Executiva do Oscar afirma que votantes não temem legendas e celebra cinema global
Oscar: votantes não têm medo de legendas, diz executiva

Executiva do Oscar celebra diversidade e afirma que votantes "não têm medo de legendas"

Em entrevista exclusiva à revista VEJA, Meredith Shea, diretora de Filiação, Impacto e Indústria da Academia de Artes e Ciências Cinematográficas, destacou a crescente globalização do Oscar e a abertura dos votantes para produções em línguas não inglesas.

Shea, que ocupa o cargo desde 2023, supervisiona o braço estratégico da Academia responsável por expandir a representatividade internacional da premiação. Durante o evento realizado em 12 de março, a executiva enfatizou o compromisso da organização em acompanhar o cinema produzido fora de Hollywood.

Oscar se torna cada vez mais global

"Este é o oitavo ano consecutivo em que um filme em língua não inglesa é reconhecido na categoria de Melhor Filme", afirmou Shea. "Sinto que isso mostra o alcance global de nossos membros — eles estão assistindo a filmes e não têm medo de legendas. Estão consumindo todos esses trabalhos e os reconhecem em várias categorias."

A executiva ressaltou que, neste ano, há representação internacional em todas as categorias do Oscar, um reflexo da diversificação do corpo de votantes da Academia. Nos últimos dez anos, filmes indicados na categoria internacional têm alcançado outras disputas da premiação, demonstrando uma mudança significativa no perfil das produções reconhecidas.

Papel do Oscar no ecossistema cinematográfico mundial

Shea descreveu o Oscar como parte de um ecossistema global de celebração do cinema: "O que mais amo na indústria cinematográfica global é que ela é um lugar onde as pessoas se reúnem para celebrar a arte. Há festivais de cinema acontecendo 365 dias por ano, dos locais aos enormes, como Cannes, Veneza e Toronto."

Para a executiva, a premiação oferece uma plataforma para que artistas contem suas histórias e para que o público se conecte com cineastas de diferentes partes do mundo. "É bonito acompanhar estas obras ao longo de meses, observar que estão sendo exibidas em diferentes lugares, ou notar alguma que surge do nada e encanta os espectadores", completou.

Expansão internacional da Academia

A interação entre a Academia e instituições estrangeiras tem se intensificado nos últimos anos. "Somos uma organização global e, ao longo da última década, fizemos um grande esforço para garantir uma verdadeira representação do cinema mundial", explicou Shea.

No ano passado, 55% da nova turma de membros veio de mais de 60 países, demonstrando o compromisso da Academia em diversificar seu corpo de votantes. A organização tem participado ativamente de festivais internacionais, incluindo:

  • Participação anual no Festival de Cannes
  • Primeira visita ao Brasil para o Festival do Rio
  • Presença no Festival de Cinema de Morelia nos últimos cinco anos
  • Participação no Festival de Marrakech

"Não podemos ser apenas uma organização baseada em Hollywood ou mesmo apenas nos Estados Unidos", afirmou Shea. "Acho que isso cria um senso de comunidade.
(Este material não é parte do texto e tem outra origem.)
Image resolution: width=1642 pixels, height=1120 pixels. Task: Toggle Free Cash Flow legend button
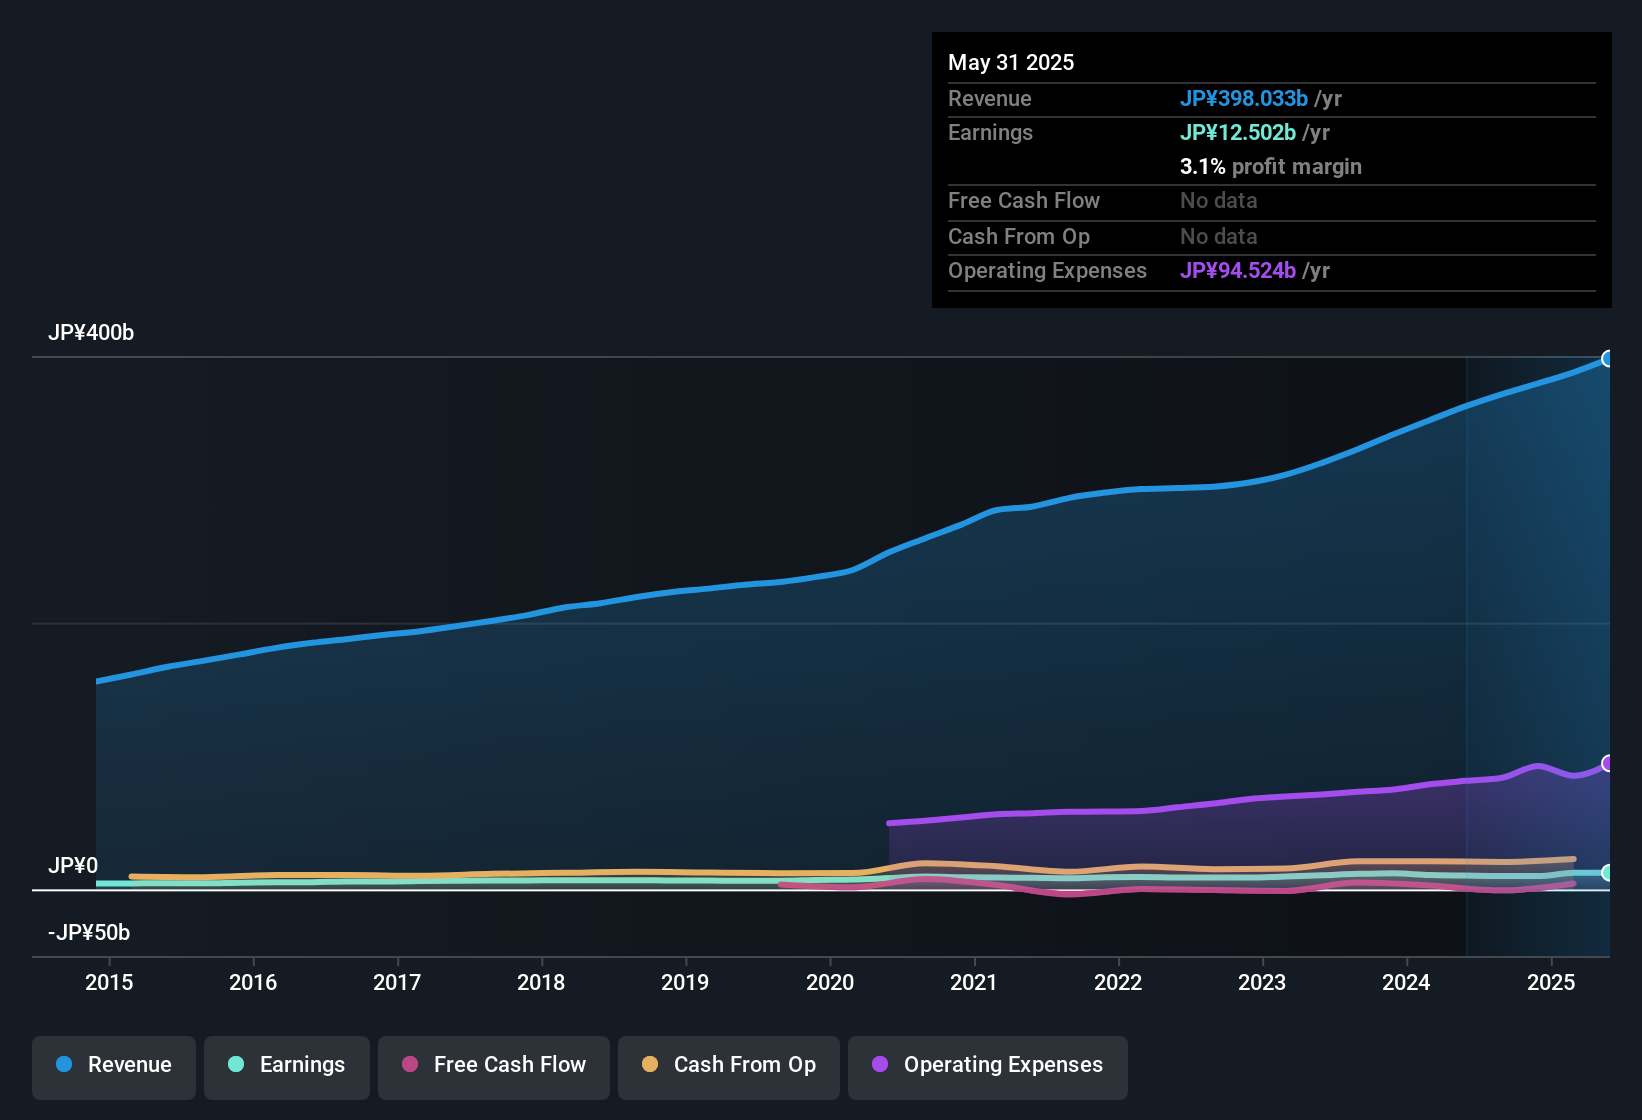tap(494, 1065)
Adorei conhecer tantos membros brasileiros que talvez nunca tenham ido a Los Angeles."

Liberdade artística e conselhos para jovens cineastas

Sobre a presença de filmes com temáticas políticas no Oscar 2026, Shea foi enfática: "Estamos aqui para apoiar a liberdade artística de expressão. Este é um lugar onde as pessoas podem contar suas histórias e nosso papel é celebrar o cinema."

Para jovens que desejam ingressar na indústria cinematográfica, a executiva ofereceu conselhos práticos: "Eu diria aos jovens cineastas que simplesmente comecem. Hoje eles têm a capacidade de escrever uma história e gravá-la com o celular, criando assim um curta-metragem."

Shea também destacou a importância de acessar a história do cinema através de plataformas de streaming especializadas e encorajou os aspirantes a não se deixarem intimidar: "Também espero que eles não deixem que vozes externas ou qualquer pessoa os impeçam de contar suas histórias. Não digam a si mesmos que não é possível. Comece e espere para ver até onde isso pode chegar."

Brasil no Oscar 2026

Neste domingo, 15 de março, o Brasil concorre ao Oscar de melhor filme internacional, além de outras quatro categorias. Para Meredith Shea, a conquista é motivo de orgulgo e reflete o engajamento crescente do público brasileiro com a premiação, especialmente desde a indicação de Ainda Estou Aqui.

A executiva finalizou reforçando o papel unificador do cinema: "Esse apelo é muito parecido com o esporte: ele simplesmente reúne as pessoas em torno de algo que amam."